• TASKS AND EXERCISES
- A) In the passage on alleged Italian payments to insurgents, which body does the Nato source say made the payments?
- B) Rewrite the stretch of the passage on alleged Italian payments from "Haji Abdul Rahman, a" through "in April 2008.", changing "tribal elder" to "village elder".
- C) Summarize the passage on alleged Italian payments to insurgents in two sentences.
------ PASSAGE
Two Western military officials in Kabul confirmed that intelligence briefings after the ambush said that the French troops had believed they were moving through a benign area — one which the Italian military had been keen to show off to the media as a successful example of a “hearts and minds” operation.
Another Nato source confirmed the allegations of Italian money going to insurgents. “The Italian intelligence service made the payments, it wasn’t the Italian Army,” he said. “It was payments of tens of thousands of dollars regularly to individual insurgent commanders. It was to stop Italian casualties that would cause political difficulties at home.”
When six Italian troops were killed in a bombing in Kabul last month it resulted in a national outpouring of grief and demands for troops to be withdrawn. The Nato source added that US intelligence became aware of the payments. “The Italians never acknowledged it, even though there was intercepted telephone traffic on the subject,” said the source. “The demarche was the result. It was not publicised because it would have caused a diplomatic nightmare. We found out about the Sarobi payments later.”
In Kabul a high-ranking Western intelligence source was scathing. “It’s an utter disgrace,” he said. “Nato in Afghanistan is a fragile enough construct without this lot working behind our backs. The Italians have a hell of a lot to answer for.”
Haji Abdul Rahman, a tribal elder from Sarobi, recalled how a benign environment became hostile overnight. “There were no attacks against the Italians. People said the Italians and Taleban had good relations between them.
“When the country [nationality of the forces] changed and the French came there was a big attack on them. We knew the Taleban came to the city and we knew that they didn’t carry out attacks on the Italian troops but we didn’t know why.”
The Italian Defence Ministry referred inquiries to the Prime Minister’s Office. A spokesman said: “The American Ambassador in Rome did not make any formal complaint. He merely asked for information, first from the previous Government and then from the current Government. The allegations were denied and they are totally unfounded.”
Silvio Berlusconi, the Prime Minister, defeated Romano Prodi at elections in April 2008.
------------
------ SUPPLIED MATERIAL
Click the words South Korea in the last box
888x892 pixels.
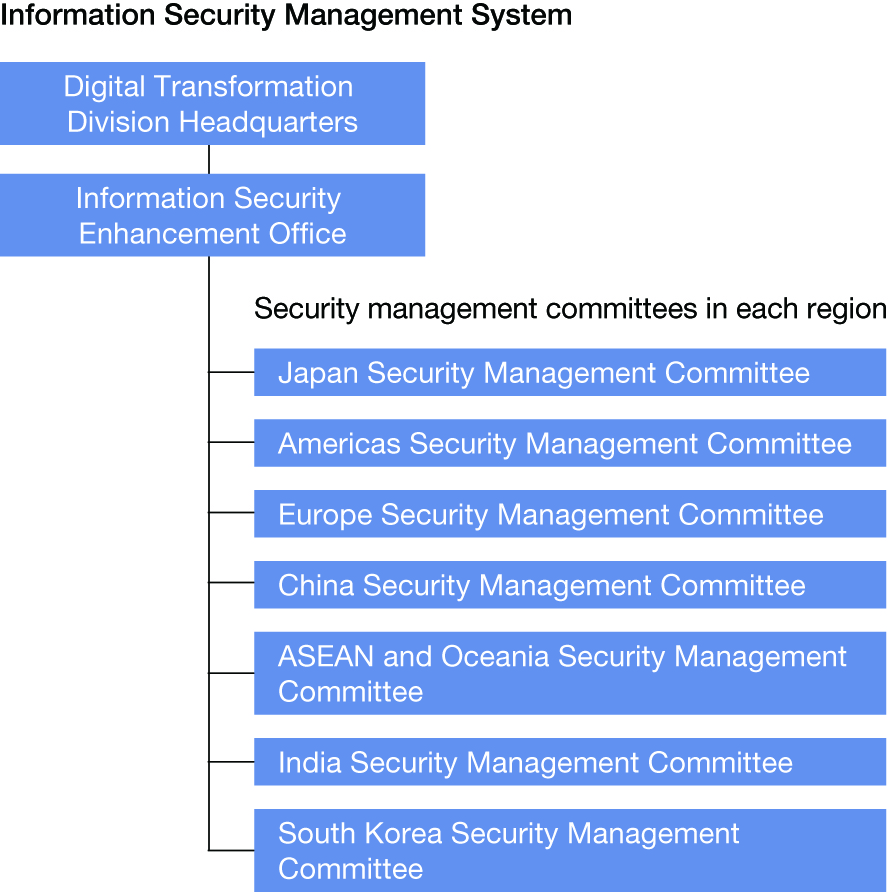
------------
• ANSWERS BY TASK
- A) The Italian intelligence service made the payments.

- B)
Haji Abdul Rahman, a village elder from Sarobi, recalled how a benign environment became hostile overnight. “There were no attacks against the Italians. People said the Italians and Taleban had good relations between them.
“When the country [nationality of the forces] changed and the French came there was a big attack on them. We knew the Taleban came to the city and we knew that they didn’t carry out attacks on the Italian troops but we didn’t know why.”
The Italian Defence Ministry referred inquiries to the Prime Minister’s Office. A spokesman said: “The American Ambassador in Rome did not make any formal complaint. He merely asked for information, first from the previous Government and then from the current Government. The allegations were denied and they are totally unfounded.”
Silvio Berlusconi, the Prime Minister, defeated Romano Prodi at elections in April 2008.

- C) Western and Nato sources alleged that Italian intelligence regularly paid insurgent commanders tens of thousands of dollars to prevent Italian casualties, and that the French troops who later moved through the area believed it was benign before they were ambushed. A tribal elder from Sarobi said the Taleban had not attacked the Italians but launched a big attack once the French came, while the Italian Prime Minister's Office said the allegations were denied and totally unfounded.